Heat but no light about school safety

The police are likely coming back to schools — without a special legislative session or a change in the law — revealing what many of us suspected: This “debate” was a lotta sound and fury, signifying nothing. 

A hackneyed Shakespearean phrase, but a true one regarding the past month of frequently phony arguments about whether police in schools should be able to hold students in a prone position, meaning on their stomach. 

I have to hand it to Republicans and their allies in the police lobby. It was a cunning campaign, timed to the beginning of the school year, following a few years of pandemic-induced anti-social behavior among kids. It’s been a slow and steady wind up of the fear dial. Every few days, another department — often in a battleground legislative district — announced they were pulling police out of schools. 

Republicans — whose alignment with the police lobby is now roughly equivalent to labor unions and Democrats — declared a crisis. 

“Gov. (Tim) Walz should not wait for somebody to get hurt to call a special session. We need our school resource officers back NOW,” said Rep. Pat Garofalo on Twitter, who is one of the more politically shrewd Republicans in the Legislature. 

Well, that sounds ominous. But the truth is a lot of school districts don’t even use cops in schools. (Would love to know how and when we allowed them to sneak in the re-branded “school resource officer.”)

There’s no recent data on the portion of Minnesota schools with police, but it’s likely no more than one third. The most recent federal data show about 46% of public schools nationwide have an SRO present at school at least once a week. 

And for good reason: Despite all the high profile news in recent years about kids and carjackings (a problem, to be sure), juvenile delinquency has declined markedly in recent decades. As Reformer journalist Chris Ingraham recently reported, from 2001 to 2022, the number of teenagers arrested in Minnesota fell from 52,000 to 10,500, a decrease of nearly 80%. That could be a concerted effort to reduce arrests, but even that wouldn’t explain such a massive decline, which is matched by data showing kids are less likely to be engaged in adult behavior like sex and drinking and even driving than their parents and grandparents, for better or worse. 

The police lobby and the GOP made another clever argument, that their real concern was a lack of “clarity” about a law that seemed clear enough on its face: You can’t put a kid down on his stomach or use a hold that prevents him from speaking or breathing, except to prevent the student from harming himself or others. 

A similar law, but applying to people who are incarcerated, was uncontroversial when it was passed in 2021, as the Reformer’s Michelle Griffith reported last week. 

If there was a lack of clarity, it came in the response of the Democratic-Farmer-Labor lawmakers and Gov.

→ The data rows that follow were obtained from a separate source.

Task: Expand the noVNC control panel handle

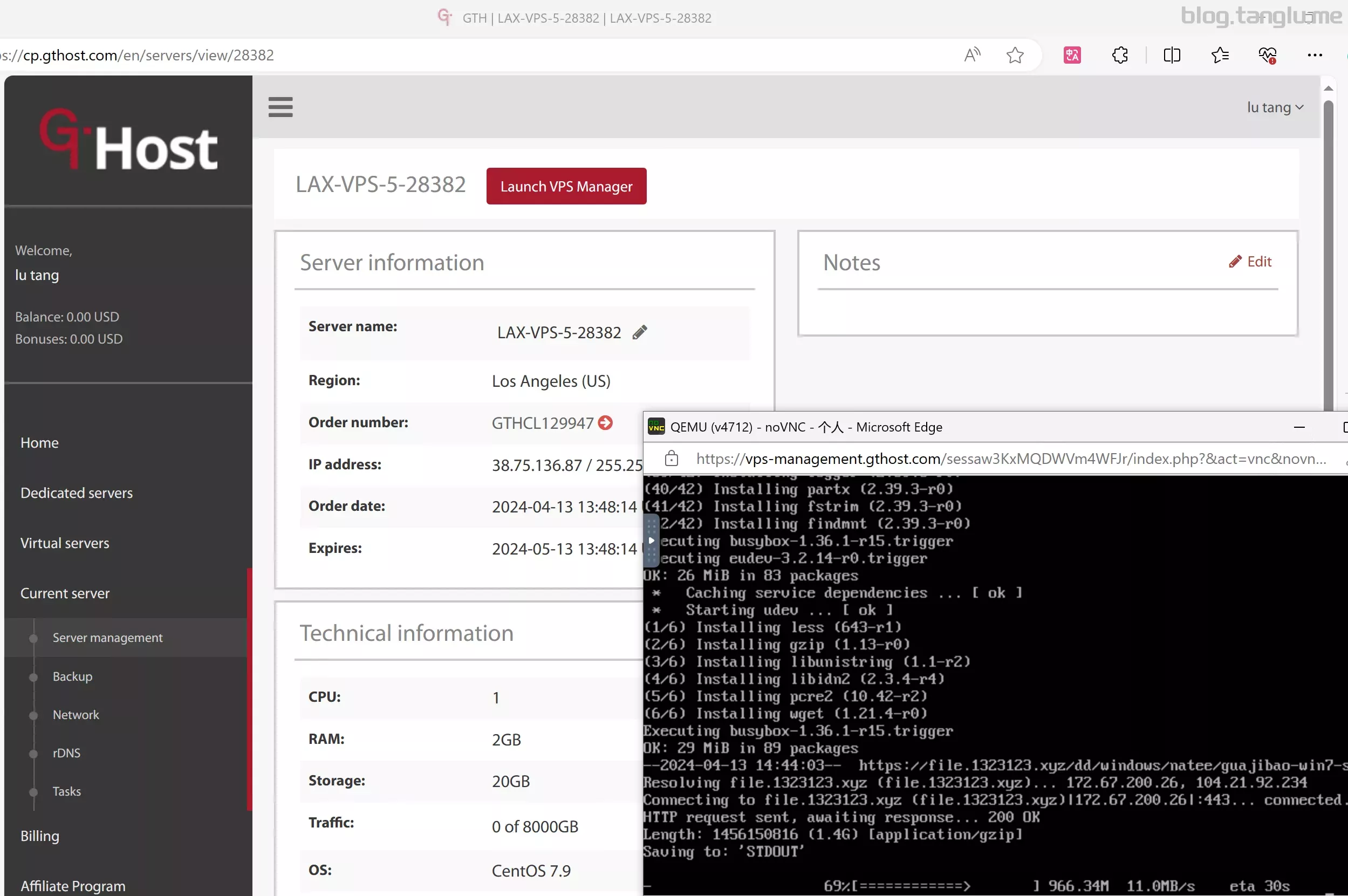Action: coord(651,540)
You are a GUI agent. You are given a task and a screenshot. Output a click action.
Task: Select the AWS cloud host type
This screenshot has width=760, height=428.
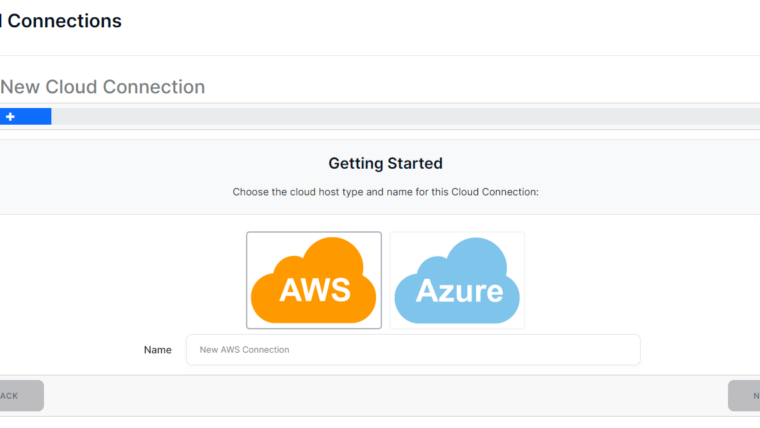click(314, 280)
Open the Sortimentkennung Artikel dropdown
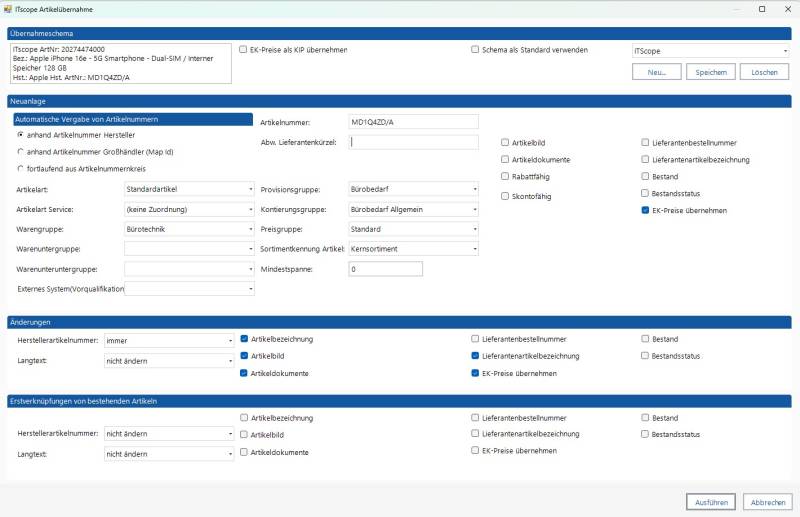The image size is (800, 517). pyautogui.click(x=412, y=248)
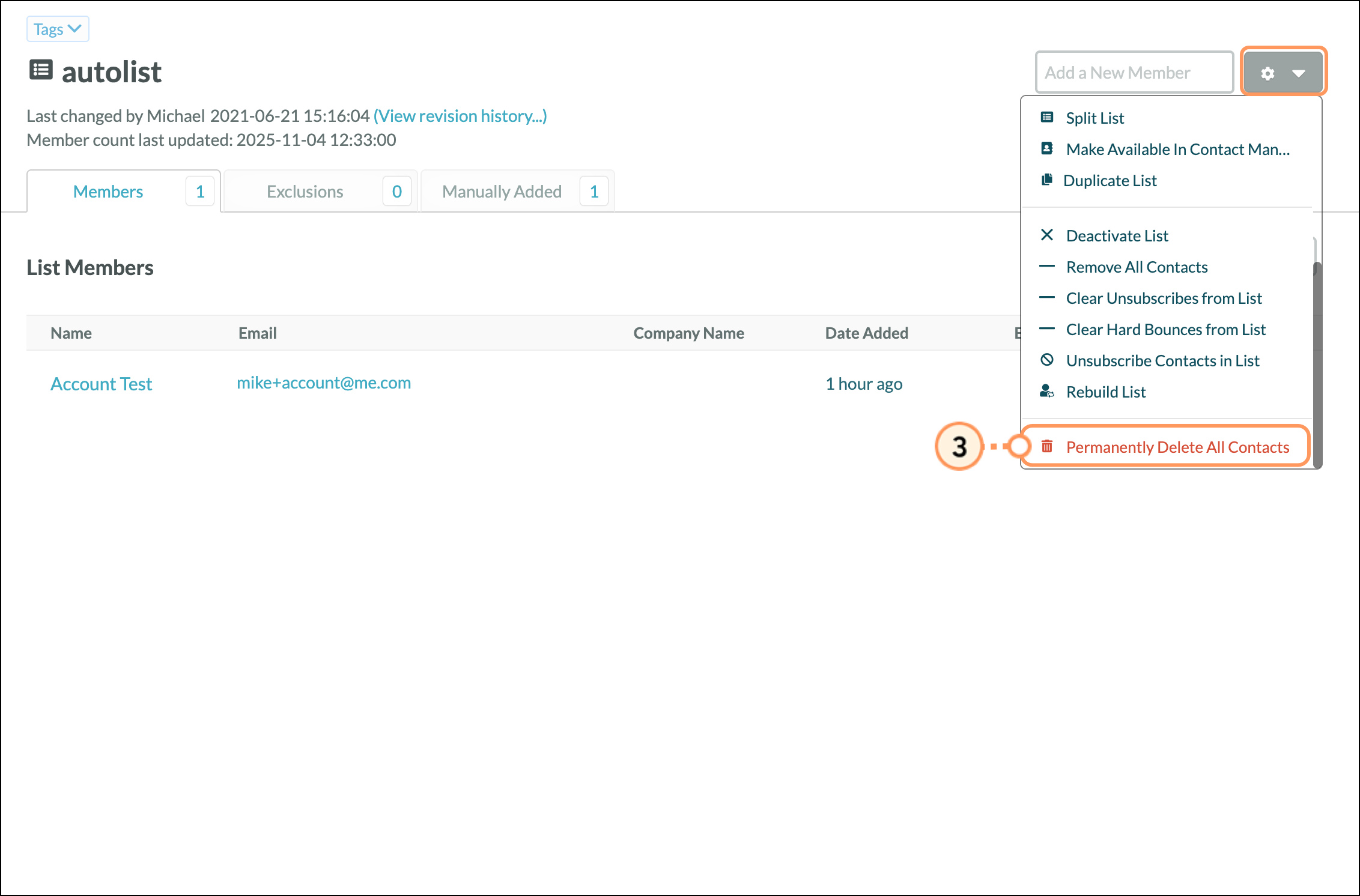
Task: Click the red trash icon in the menu
Action: pyautogui.click(x=1046, y=446)
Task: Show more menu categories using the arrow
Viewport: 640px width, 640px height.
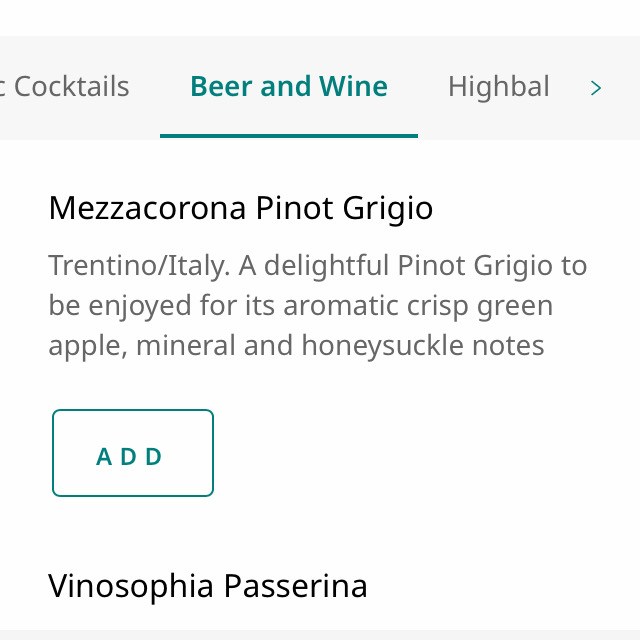Action: (x=596, y=88)
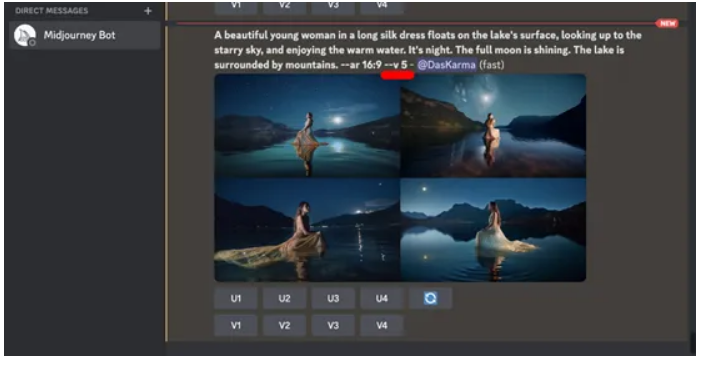Open the bottom-left woman in golden dress image
The width and height of the screenshot is (702, 365).
[x=307, y=230]
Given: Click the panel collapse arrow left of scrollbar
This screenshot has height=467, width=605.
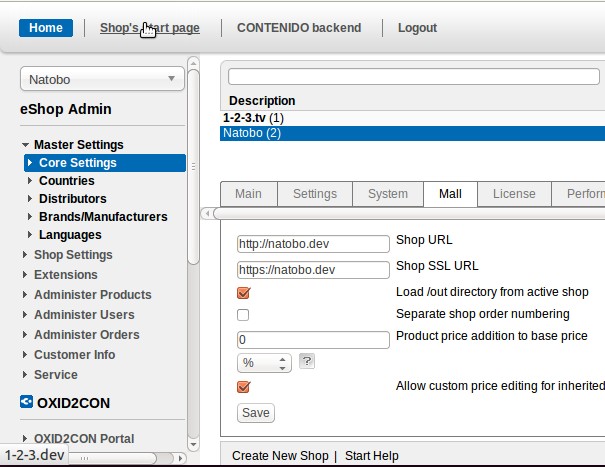Looking at the screenshot, I should [207, 214].
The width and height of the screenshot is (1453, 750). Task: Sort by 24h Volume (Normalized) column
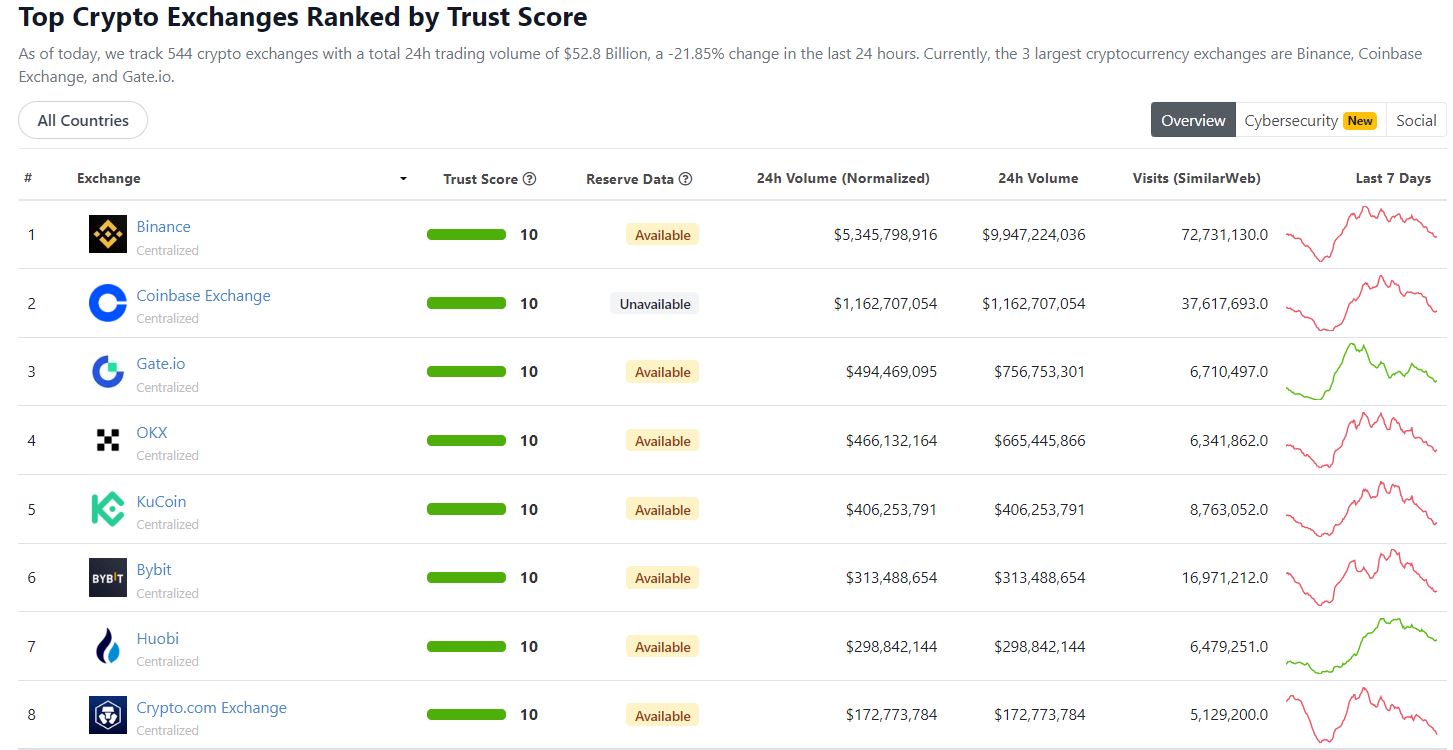(843, 178)
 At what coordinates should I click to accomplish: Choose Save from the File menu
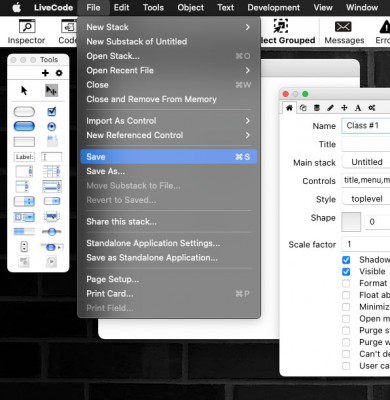click(168, 157)

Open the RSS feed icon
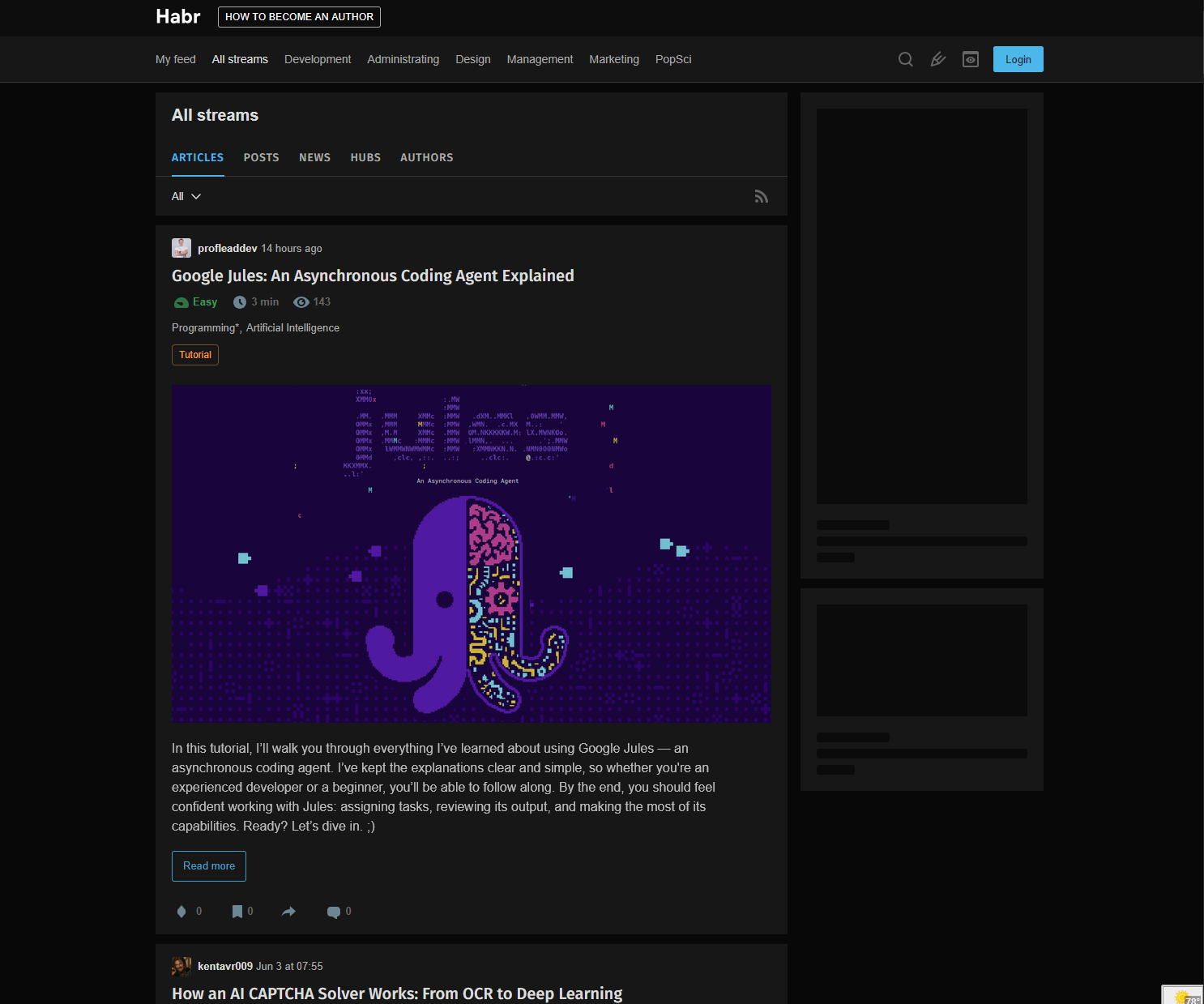pos(761,197)
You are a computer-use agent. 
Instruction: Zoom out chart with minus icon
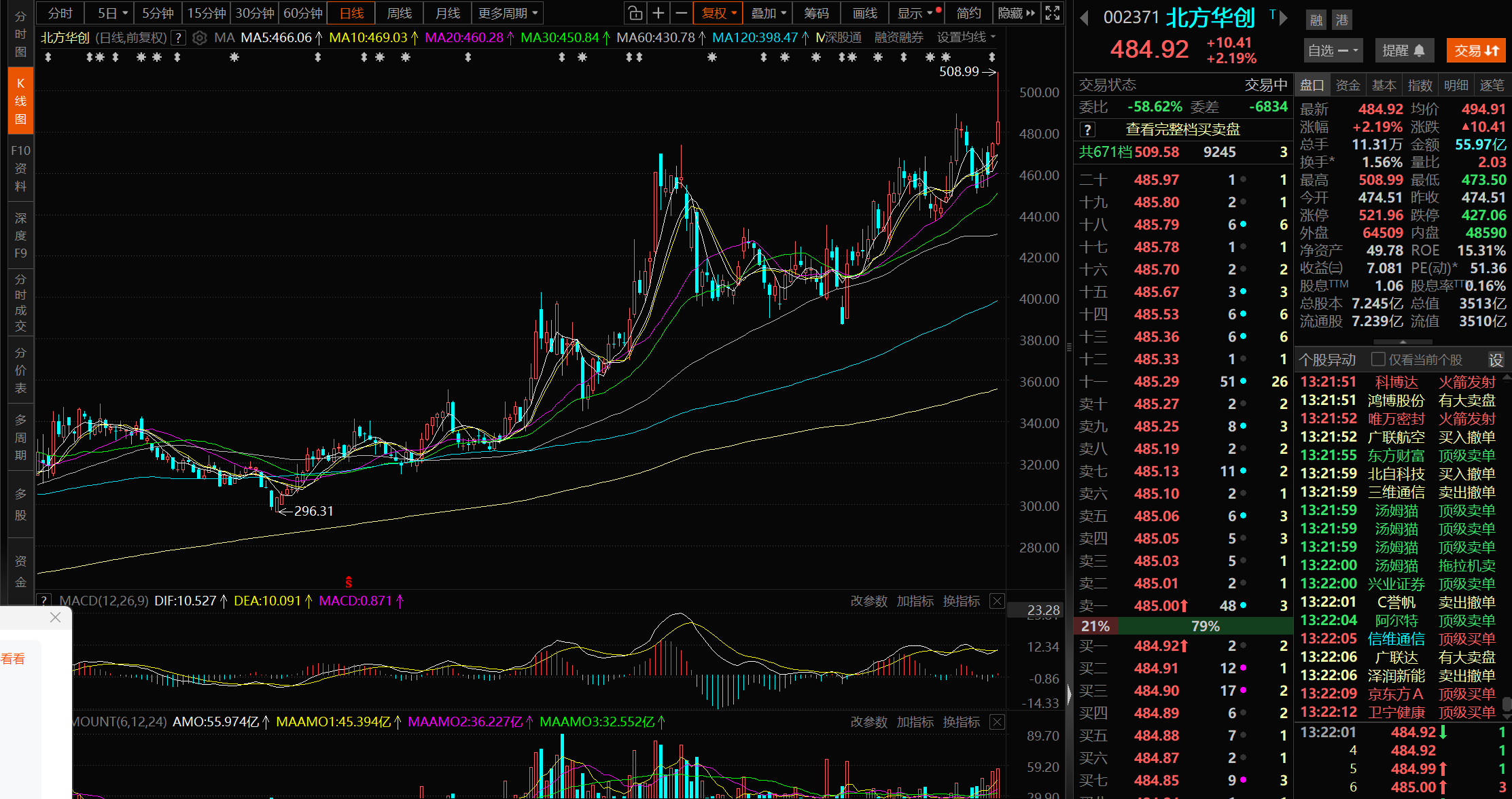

Tim Walz, who seemed to be suffering a champagne hangover after all the lofty press they got from the legislative session.

The issue divided both DFL caucuses, and Walz had no interest in openly defying the police lobby, so they were never going to coalesce around a single message. Be that as it may, they made a bunch of tactical errors, as when Walz kept the door ajar on a special session, or when progressive Democrats — many representing cities without cops in schools — leaked a letter saying they would not agree to a special session.  To boot, spokespeople for both the House and Senate DFL said they were unaware of the letter’s provenance. 

As a result of this chaotic response, the DFL allowed the story to fester for a month before House Speaker Melissa Hortman, DFL-Brooklyn Park, and Senate Majority Leader Kari Dziedzic shut the door on a special session with the help of a legal opinion from Attorney General Keith Ellison that finally provided “clarity” to the police lobby. Police groups said Friday they would send SROs back into their schools. 

The shame is that we need to have a robust discussion about school safety. 

Are schools safe? It depends upon whom you ask, but certainly some, like Harding High School in St. Paul, seem downright frightening, according to Pioneer Press reporting from earlier this year. 

Federal survey data suggests schools are confronting more discipline issues since the pandemic, and are unsure how to respond. We have to balance the need to protect the vast majority of students from the disruption caused by the few, while being mindful this may be the last chance for an effective intervention in the lives of troubled young people before they come into contact with the criminal justice system and its various dreadful outcomes. 

Do police in schools make kids and educators safer? As Ingraham reported recently, data suggest they reduce incidents of serious violence, but not without cost; schools with police officers tend to dole out more serious discipline, expulsions and criminal prosecutions, which too often sets some kids on a path to prison. 

The American tendency to violence — and lethal gun violence in particular — is well known: Americans are roughly between 20 and 25 times more likely to be shot and killed than their counterparts in other wealthy, developed countries, depending on which countries you include. 

Our response is often to put armed guards in every public space and hope they’ll be at the right place and right time to intervene when the inevitable horror arrives. It’s not working, and the American arms race — 400 million guns floating around the country — may mean it’s actually set off a counterproductive cycle of supply creating demand. 

We should aim to create a peaceful atmosphere for learning, but the primary participants in the discussion should not be politicians or police, but, rather, principals, parents and educators. I hope that’s who we hear from when the Legislature convenes in February, if not sooner.